____ Dataset content

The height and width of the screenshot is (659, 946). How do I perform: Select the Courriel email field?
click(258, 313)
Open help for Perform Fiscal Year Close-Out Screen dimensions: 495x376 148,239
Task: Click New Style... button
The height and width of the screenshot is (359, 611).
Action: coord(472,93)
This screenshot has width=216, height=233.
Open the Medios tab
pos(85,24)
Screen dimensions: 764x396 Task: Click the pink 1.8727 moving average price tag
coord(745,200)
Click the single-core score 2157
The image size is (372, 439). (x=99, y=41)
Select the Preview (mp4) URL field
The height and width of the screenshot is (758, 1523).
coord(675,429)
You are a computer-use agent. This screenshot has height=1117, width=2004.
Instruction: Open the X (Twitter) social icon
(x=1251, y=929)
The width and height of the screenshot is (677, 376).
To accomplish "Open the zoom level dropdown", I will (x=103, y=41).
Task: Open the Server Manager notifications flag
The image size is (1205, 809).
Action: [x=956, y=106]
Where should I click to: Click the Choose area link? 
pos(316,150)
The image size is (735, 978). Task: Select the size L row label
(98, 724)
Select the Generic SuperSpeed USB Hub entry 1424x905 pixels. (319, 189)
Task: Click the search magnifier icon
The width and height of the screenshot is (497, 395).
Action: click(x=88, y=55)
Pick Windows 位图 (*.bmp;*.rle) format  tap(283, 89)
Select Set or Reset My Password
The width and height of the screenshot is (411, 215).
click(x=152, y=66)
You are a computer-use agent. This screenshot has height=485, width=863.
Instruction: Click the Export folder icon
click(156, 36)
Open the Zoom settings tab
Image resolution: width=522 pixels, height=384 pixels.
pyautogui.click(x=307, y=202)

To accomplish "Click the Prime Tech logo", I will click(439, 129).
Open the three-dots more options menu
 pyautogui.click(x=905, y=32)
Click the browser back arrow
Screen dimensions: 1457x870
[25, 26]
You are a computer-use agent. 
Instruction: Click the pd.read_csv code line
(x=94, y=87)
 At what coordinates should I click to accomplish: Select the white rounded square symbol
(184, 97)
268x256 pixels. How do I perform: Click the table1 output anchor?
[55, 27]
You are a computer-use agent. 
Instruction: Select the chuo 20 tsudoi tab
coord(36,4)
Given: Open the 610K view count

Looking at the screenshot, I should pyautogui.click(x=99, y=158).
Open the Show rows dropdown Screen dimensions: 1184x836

________

Please return the whole listing, line for line, exactly.

> Answer section:
The height and width of the screenshot is (659, 946). How do I perform: Select the Courriel email field?
click(258, 313)
Open help for Perform Fiscal Year Close-Out Screen dimensions: 495x376 148,239
Task: Click New Style... button
The height and width of the screenshot is (359, 611).
Action: coord(472,93)
This screenshot has width=216, height=233.
Open the Medios tab
pos(85,24)
Screen dimensions: 764x396 Task: Click the pink 1.8727 moving average price tag
coord(745,200)
Click the single-core score 2157
The image size is (372, 439). (x=99, y=41)
Select the Preview (mp4) URL field
The height and width of the screenshot is (758, 1523).
coord(675,429)
You are a computer-use agent. This screenshot has height=1117, width=2004.
Instruction: Open the X (Twitter) social icon
(x=1251, y=929)
The width and height of the screenshot is (677, 376).
To accomplish "Open the zoom level dropdown", I will (x=103, y=41).
Task: Open the Server Manager notifications flag
The image size is (1205, 809).
Action: [x=956, y=106]
Where should I click to: Click the Choose area link? 
pos(316,150)
The image size is (735, 978). Task: Select the size L row label
(98, 724)
Select the Generic SuperSpeed USB Hub entry 1424x905 pixels. (319, 189)
Task: Click the search magnifier icon
The width and height of the screenshot is (497, 395).
Action: click(x=88, y=55)
Pick Windows 位图 (*.bmp;*.rle) format  tap(283, 89)
Select Set or Reset My Password
The width and height of the screenshot is (411, 215).
click(x=152, y=66)
You are a computer-use agent. This screenshot has height=485, width=863.
Instruction: Click the Export folder icon
click(156, 36)
Open the Zoom settings tab
Image resolution: width=522 pixels, height=384 pixels.
pyautogui.click(x=307, y=202)

To accomplish "Click the Prime Tech logo", I will click(439, 129).
Open the three-dots more options menu
 pyautogui.click(x=905, y=32)
Click the browser back arrow
Screen dimensions: 1457x870
[25, 26]
You are a computer-use agent. 
Instruction: Click the pd.read_csv code line
(x=94, y=87)
 At what coordinates should I click to accomplish: Select the white rounded square symbol
(184, 97)
268x256 pixels. How do I perform: Click the table1 output anchor?
[55, 27]
You are a computer-use agent. 
Instruction: Select the chuo 20 tsudoi tab
coord(36,4)
Given: Open the 610K view count

Looking at the screenshot, I should pyautogui.click(x=99, y=158).
Open the Show rows dropdown Screen dimensions: 1184x836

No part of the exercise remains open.